EXTRACTED ENTRIES:
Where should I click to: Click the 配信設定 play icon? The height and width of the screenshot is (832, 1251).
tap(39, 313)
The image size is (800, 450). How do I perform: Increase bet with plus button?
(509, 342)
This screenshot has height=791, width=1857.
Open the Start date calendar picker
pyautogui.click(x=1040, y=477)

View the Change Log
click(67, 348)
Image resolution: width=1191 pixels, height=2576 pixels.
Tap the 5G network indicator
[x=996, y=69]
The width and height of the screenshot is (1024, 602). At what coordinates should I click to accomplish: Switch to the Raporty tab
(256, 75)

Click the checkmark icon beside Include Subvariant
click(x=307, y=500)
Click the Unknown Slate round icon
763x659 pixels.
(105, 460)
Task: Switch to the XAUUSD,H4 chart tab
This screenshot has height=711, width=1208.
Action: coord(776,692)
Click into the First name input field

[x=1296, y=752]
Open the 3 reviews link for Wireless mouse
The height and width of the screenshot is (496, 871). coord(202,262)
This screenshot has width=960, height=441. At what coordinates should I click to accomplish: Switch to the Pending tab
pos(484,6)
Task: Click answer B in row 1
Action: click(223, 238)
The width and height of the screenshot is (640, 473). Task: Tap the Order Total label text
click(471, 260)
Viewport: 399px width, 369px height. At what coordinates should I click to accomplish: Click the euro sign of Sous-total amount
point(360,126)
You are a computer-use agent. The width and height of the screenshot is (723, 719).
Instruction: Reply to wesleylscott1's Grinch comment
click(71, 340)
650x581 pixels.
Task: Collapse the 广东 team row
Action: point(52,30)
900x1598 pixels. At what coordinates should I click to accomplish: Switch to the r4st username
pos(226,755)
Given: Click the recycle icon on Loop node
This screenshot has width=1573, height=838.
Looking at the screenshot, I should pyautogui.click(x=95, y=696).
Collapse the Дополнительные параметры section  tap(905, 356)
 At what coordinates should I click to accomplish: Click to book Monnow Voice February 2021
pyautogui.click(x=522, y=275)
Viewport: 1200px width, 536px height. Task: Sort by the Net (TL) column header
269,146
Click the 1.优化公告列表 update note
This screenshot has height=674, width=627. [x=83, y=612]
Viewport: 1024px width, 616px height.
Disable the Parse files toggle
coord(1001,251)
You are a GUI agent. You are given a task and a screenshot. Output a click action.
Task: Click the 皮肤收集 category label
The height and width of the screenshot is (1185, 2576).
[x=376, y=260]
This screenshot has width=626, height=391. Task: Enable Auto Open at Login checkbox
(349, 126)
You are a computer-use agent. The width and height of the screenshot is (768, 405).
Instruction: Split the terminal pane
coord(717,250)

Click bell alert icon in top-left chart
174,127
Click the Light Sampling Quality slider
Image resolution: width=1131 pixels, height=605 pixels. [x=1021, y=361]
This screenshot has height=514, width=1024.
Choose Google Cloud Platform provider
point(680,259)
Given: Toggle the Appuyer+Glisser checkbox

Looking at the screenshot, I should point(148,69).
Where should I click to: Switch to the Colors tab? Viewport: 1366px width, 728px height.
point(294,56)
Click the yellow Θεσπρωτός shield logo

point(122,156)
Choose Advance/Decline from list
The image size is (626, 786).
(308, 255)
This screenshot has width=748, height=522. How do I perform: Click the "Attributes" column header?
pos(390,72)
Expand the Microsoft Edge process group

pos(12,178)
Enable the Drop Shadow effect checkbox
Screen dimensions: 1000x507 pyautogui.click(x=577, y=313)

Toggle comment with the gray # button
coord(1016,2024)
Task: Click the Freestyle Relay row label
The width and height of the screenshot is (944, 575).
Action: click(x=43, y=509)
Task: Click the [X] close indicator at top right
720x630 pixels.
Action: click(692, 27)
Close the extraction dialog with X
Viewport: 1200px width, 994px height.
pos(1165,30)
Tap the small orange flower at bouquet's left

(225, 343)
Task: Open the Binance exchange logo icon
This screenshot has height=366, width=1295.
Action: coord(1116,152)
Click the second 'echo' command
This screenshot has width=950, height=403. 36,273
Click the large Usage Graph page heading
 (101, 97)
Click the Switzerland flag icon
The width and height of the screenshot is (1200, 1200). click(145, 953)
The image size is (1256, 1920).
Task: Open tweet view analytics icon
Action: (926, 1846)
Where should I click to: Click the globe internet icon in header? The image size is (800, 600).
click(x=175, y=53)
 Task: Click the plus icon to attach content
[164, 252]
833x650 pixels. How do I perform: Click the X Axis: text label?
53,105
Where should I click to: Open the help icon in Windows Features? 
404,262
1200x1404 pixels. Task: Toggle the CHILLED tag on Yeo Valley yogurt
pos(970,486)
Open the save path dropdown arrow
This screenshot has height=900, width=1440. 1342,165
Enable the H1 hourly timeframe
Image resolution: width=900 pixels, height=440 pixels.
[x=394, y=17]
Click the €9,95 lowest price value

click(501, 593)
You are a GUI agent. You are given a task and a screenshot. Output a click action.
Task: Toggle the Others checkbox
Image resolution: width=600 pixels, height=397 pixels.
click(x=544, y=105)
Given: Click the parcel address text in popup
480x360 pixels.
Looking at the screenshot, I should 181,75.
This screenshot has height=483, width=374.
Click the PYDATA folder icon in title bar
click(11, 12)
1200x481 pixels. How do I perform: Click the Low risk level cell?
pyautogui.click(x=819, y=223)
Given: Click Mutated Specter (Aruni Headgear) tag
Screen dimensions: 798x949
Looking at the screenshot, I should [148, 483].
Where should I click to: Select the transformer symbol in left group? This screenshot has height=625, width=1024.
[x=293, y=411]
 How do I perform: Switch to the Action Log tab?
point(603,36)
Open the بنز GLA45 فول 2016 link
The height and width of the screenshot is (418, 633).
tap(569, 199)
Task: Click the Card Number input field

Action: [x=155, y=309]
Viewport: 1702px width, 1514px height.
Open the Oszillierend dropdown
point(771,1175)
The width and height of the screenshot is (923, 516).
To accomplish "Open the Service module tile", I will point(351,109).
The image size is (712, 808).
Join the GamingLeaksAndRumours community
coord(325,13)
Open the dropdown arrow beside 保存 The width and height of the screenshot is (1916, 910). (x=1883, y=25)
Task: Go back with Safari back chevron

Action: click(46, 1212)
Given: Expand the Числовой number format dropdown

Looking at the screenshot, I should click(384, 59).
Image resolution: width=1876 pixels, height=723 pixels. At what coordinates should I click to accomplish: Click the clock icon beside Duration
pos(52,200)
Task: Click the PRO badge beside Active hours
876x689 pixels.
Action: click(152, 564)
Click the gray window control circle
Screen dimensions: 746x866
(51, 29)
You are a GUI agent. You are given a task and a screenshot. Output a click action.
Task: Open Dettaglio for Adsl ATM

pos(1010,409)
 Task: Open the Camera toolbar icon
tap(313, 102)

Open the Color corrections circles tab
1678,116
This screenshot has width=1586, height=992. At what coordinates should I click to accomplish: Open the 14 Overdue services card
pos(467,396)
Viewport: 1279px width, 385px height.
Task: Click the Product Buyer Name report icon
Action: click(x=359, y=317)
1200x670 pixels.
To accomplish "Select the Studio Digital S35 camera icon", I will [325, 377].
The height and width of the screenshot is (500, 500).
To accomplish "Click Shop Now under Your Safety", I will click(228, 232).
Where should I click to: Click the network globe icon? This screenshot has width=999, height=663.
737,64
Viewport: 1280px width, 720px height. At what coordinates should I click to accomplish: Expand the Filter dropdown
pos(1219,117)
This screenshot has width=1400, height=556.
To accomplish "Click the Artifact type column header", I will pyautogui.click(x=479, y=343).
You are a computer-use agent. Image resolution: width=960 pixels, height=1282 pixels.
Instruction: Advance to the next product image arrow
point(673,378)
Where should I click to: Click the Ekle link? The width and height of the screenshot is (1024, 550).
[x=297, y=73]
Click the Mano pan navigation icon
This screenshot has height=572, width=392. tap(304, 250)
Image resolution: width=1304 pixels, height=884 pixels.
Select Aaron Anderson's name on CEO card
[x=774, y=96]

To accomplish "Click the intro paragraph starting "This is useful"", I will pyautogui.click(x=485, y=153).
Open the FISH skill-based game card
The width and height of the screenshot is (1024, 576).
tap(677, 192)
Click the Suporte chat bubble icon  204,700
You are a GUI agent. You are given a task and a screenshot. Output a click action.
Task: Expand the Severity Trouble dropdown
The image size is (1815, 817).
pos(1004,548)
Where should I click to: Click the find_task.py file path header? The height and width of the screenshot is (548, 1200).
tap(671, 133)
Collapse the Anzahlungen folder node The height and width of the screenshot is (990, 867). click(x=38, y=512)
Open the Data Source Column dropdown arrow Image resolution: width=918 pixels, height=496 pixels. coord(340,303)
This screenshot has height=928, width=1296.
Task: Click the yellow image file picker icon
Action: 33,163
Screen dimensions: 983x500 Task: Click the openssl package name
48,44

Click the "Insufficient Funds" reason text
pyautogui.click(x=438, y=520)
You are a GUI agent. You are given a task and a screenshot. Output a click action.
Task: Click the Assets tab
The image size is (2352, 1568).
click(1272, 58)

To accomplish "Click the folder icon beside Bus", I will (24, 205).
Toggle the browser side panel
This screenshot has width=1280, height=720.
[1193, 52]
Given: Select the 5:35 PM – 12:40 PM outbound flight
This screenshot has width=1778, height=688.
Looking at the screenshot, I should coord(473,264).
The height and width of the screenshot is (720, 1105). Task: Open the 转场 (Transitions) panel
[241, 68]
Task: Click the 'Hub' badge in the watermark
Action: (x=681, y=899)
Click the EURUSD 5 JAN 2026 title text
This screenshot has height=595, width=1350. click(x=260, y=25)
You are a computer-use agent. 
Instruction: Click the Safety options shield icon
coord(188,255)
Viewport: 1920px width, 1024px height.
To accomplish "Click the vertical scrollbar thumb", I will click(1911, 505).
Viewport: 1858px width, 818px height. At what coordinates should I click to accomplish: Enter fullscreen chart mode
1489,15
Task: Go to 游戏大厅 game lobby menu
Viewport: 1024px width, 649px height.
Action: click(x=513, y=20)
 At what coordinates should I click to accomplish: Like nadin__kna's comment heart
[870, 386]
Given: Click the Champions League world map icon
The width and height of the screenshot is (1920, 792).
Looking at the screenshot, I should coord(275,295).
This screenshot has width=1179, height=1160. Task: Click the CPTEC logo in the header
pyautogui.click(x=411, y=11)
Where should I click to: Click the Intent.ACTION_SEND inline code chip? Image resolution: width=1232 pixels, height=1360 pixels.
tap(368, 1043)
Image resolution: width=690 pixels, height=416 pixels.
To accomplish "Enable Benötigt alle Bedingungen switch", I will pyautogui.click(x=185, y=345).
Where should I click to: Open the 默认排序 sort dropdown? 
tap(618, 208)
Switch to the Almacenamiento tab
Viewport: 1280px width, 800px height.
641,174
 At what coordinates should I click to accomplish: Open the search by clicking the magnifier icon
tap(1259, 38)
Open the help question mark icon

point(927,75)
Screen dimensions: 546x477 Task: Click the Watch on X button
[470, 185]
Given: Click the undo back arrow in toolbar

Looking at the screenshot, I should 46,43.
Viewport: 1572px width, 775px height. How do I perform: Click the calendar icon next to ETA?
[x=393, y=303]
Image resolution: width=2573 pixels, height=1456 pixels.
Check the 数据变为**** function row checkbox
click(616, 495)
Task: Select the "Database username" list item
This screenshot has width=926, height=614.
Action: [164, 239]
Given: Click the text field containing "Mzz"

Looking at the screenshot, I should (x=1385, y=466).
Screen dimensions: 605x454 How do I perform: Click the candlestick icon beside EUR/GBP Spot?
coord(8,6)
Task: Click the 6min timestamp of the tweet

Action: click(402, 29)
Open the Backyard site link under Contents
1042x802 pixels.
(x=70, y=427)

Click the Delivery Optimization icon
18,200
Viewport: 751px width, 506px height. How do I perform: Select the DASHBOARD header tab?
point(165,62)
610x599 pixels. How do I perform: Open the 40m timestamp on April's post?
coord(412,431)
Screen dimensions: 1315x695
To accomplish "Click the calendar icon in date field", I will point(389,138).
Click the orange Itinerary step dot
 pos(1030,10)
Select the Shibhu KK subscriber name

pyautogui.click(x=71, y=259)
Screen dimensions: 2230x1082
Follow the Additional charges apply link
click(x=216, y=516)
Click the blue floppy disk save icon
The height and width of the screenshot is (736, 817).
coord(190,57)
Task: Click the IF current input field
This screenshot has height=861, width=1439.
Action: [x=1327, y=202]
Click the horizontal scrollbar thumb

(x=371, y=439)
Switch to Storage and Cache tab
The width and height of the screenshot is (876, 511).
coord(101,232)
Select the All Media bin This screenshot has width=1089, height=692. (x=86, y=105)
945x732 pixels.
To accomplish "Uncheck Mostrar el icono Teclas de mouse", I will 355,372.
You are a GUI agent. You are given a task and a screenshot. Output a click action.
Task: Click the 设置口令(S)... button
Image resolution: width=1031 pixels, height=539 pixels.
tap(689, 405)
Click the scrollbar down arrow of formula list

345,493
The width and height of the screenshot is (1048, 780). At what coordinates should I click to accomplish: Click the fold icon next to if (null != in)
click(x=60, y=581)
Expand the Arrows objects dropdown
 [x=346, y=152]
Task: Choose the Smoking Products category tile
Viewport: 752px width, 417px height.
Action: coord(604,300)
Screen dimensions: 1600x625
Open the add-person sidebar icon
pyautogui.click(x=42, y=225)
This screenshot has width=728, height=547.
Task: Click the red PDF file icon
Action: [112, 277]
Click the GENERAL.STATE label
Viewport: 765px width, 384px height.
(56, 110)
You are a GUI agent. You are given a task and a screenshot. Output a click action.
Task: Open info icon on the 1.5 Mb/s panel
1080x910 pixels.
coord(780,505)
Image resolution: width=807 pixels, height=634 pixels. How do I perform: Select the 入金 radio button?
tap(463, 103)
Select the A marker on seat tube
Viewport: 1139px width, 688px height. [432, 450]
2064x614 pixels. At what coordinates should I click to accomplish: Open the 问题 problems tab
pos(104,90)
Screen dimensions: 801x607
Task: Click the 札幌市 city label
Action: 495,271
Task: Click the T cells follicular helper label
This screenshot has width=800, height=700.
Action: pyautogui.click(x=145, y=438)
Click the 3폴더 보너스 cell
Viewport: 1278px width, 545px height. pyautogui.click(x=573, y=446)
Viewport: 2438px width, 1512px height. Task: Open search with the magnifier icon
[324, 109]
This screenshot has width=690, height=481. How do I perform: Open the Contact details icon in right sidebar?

WORK ORDER: Take the line containing "Select the A marker on seat tube" and every line after it up to the last line of the listing, and output them exactly, with nothing else.

WRITTEN SOLUTION:
Select the A marker on seat tube
Viewport: 1139px width, 688px height. [432, 450]
2064x614 pixels. At what coordinates should I click to accomplish: Open the 问题 problems tab
pos(104,90)
Screen dimensions: 801x607
Task: Click the 札幌市 city label
Action: 495,271
Task: Click the T cells follicular helper label
This screenshot has width=800, height=700.
Action: pyautogui.click(x=145, y=438)
Click the 3폴더 보너스 cell
Viewport: 1278px width, 545px height. pyautogui.click(x=573, y=446)
Viewport: 2438px width, 1512px height. Task: Open search with the magnifier icon
[324, 109]
This screenshot has width=690, height=481. How do I perform: Open the Contact details icon in right sidebar?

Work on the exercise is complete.